Introduction: While variability of forced expiratory volume in one second (FEV1) has been previously assessed in cystic fibrosis (CF), there is a lack of evidence in primary ciliary dyskinesia (PCD) on intra-individual variability during routine clinic visits.

Methods: This is a retrospective study of children ages 6-18 years with a confirmed diagnosis of PCD followed between 2000-2022. Only visits where patients were considered clinically stable were included in the analysis. A mixed effects model was generated with age as the time variable, random intercepts per individual, with pre bronchodilator FEV1 percent predicted (FEV1pp) and Z-scores as the outcomes.

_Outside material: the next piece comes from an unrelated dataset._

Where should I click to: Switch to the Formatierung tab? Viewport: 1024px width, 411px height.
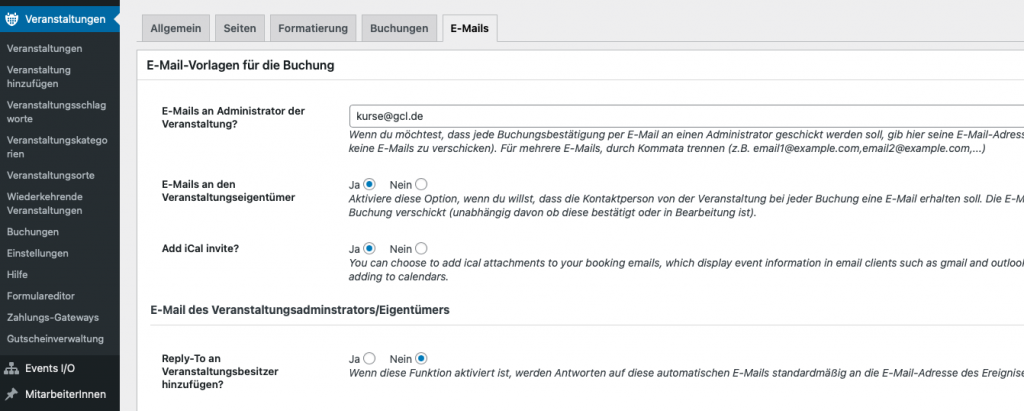(314, 28)
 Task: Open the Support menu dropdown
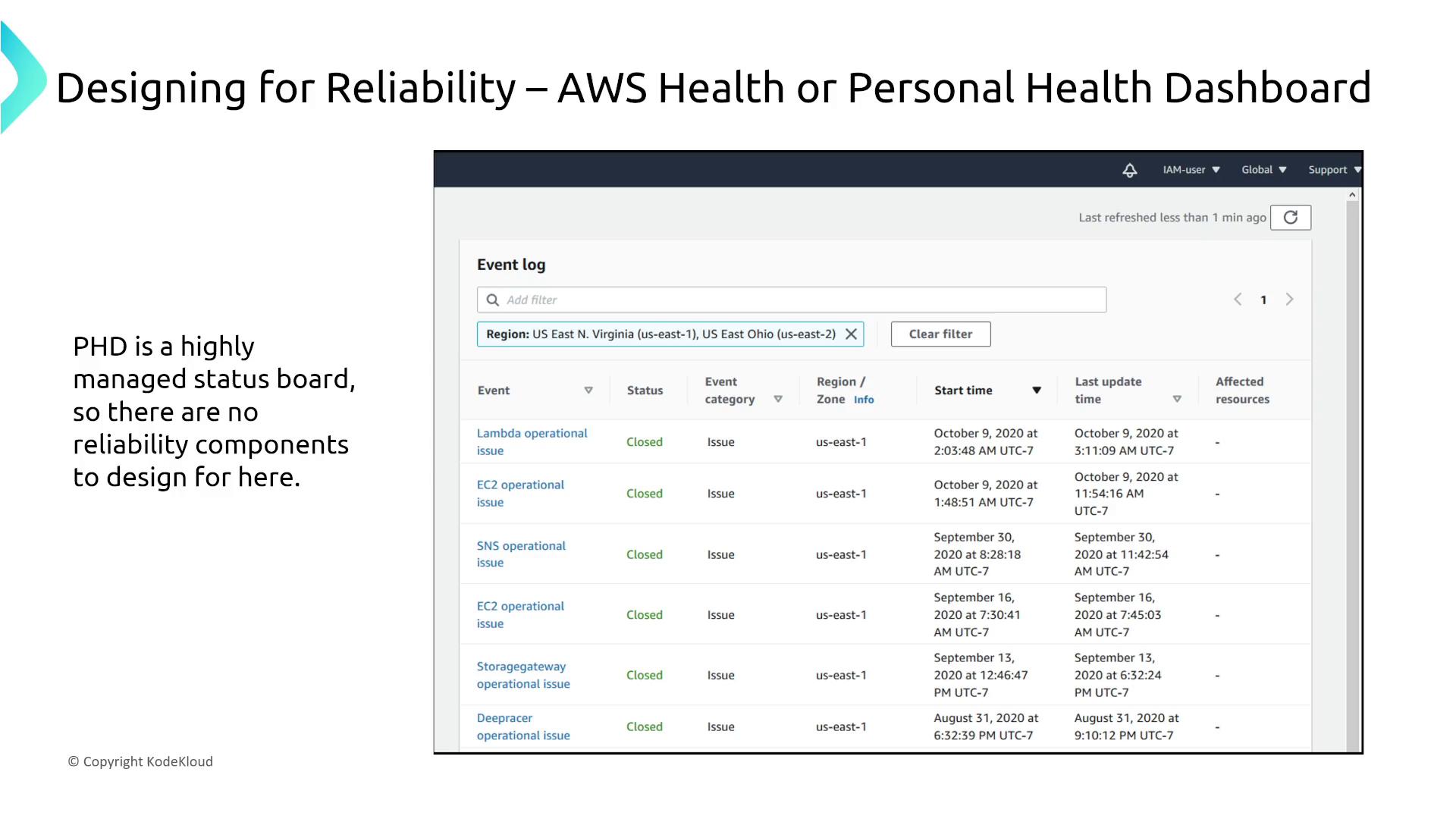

Results: Among the 103 children included, the median follow up period was 4.8 years (IQR 2.7, 8.2) and the median time between included visits was 126 days (91, 210) (Figure 1). The median number of measurements per child was 9 (IQR 5, 18). The intra class correlation between stable visits was 0.78 (95% CI 0.73, 0.83) and 0.79 (95% CI 0.73, 0.83) in FEV1z and FEV1pp, respectively with 95% of the absolute differences between measurements expected to be less than 1.17 z-score (CR=1.17) and 14% predicted (CR=14). In this dataset, 281/1135 (25%) of the measurements changed by >10% predicted from the last visit.

Conclusion: PCD patients considered to be clinically stable, have large intra individual variability between routine clinic visits, similar to what has been previously reported in CF.